### Exercise prompt
Retype the lines of the listing below exactly, but only those from the one containing "Given: Click the" through the last line; pictures stay out.

### Records to use

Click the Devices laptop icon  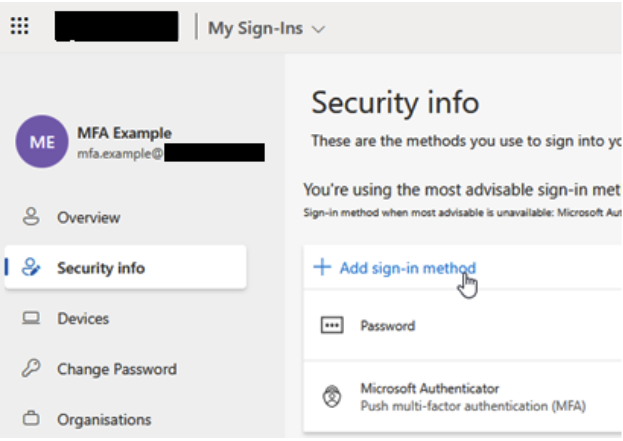(31, 319)
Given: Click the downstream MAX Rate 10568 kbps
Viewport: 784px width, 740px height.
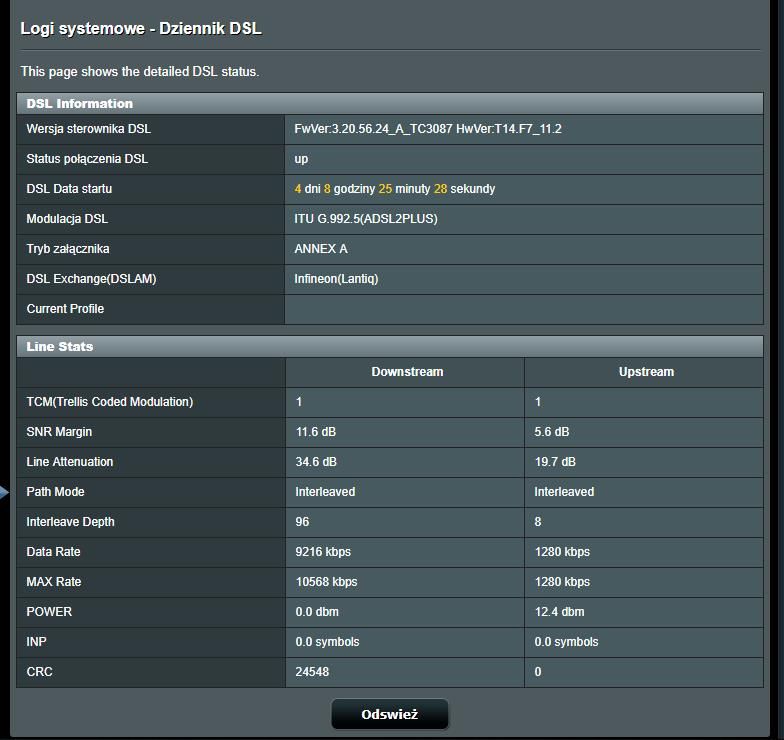Looking at the screenshot, I should coord(326,582).
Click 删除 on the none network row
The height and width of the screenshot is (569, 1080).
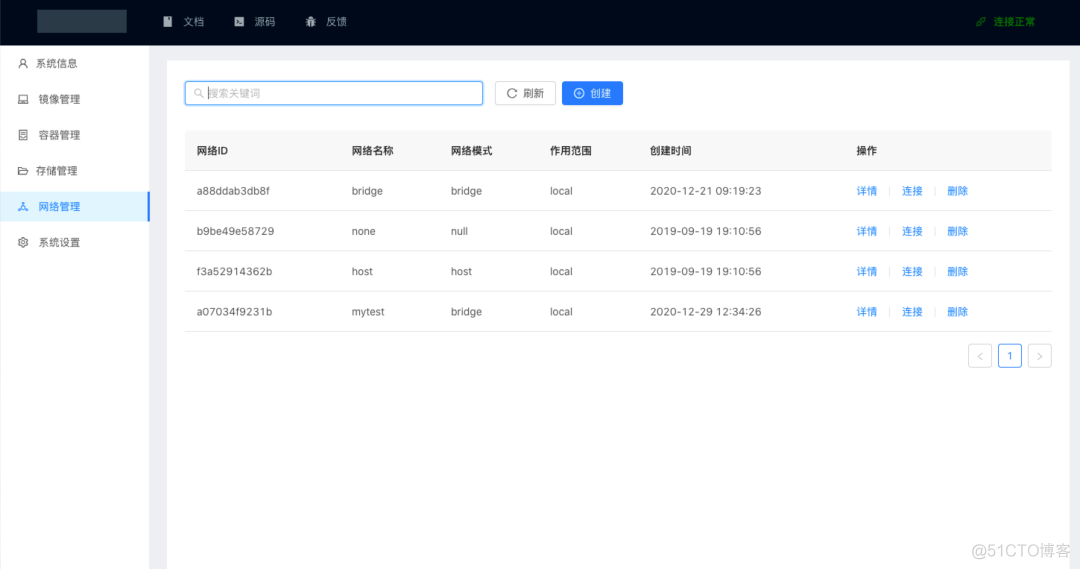pos(957,231)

### Written answer
Given: Click the downstream MAX Rate 10568 kbps
Viewport: 784px width, 740px height.
Looking at the screenshot, I should coord(326,582).
Click 删除 on the none network row
The height and width of the screenshot is (569, 1080).
pos(957,231)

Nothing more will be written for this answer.